Exercise prompt:
In the data below, find the line with "The image size" and output it along with every later line, exactly, but not the pictures.

Records for processing:
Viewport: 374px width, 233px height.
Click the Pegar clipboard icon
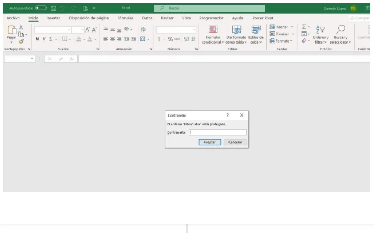[x=11, y=33]
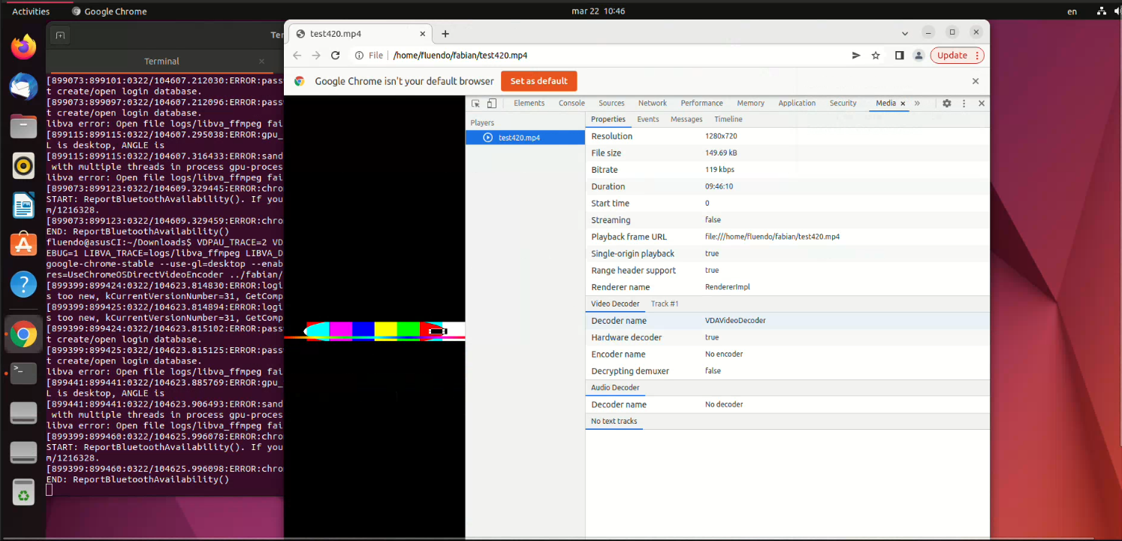Viewport: 1122px width, 541px height.
Task: Open DevTools settings gear
Action: coord(946,104)
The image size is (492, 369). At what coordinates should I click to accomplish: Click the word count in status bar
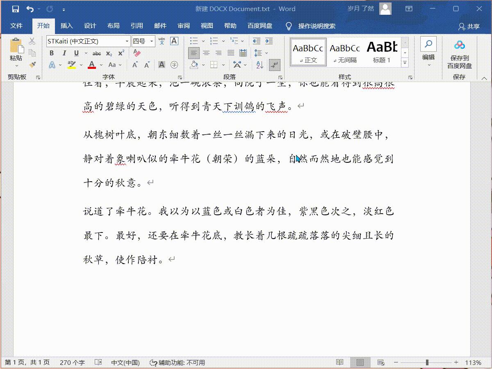[x=72, y=362]
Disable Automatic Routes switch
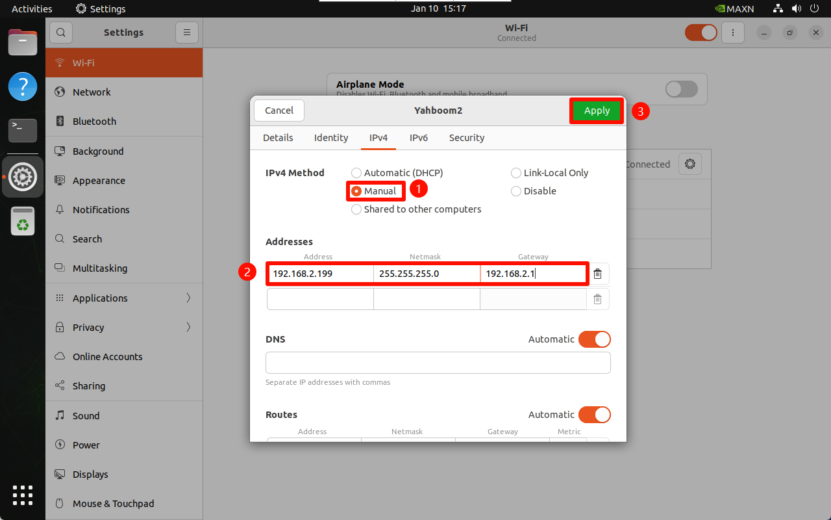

Written solution:
The image size is (492, 369). At what coordinates should I click to accomplish: Click the word count in status bar
[x=72, y=362]
Disable Automatic Routes switch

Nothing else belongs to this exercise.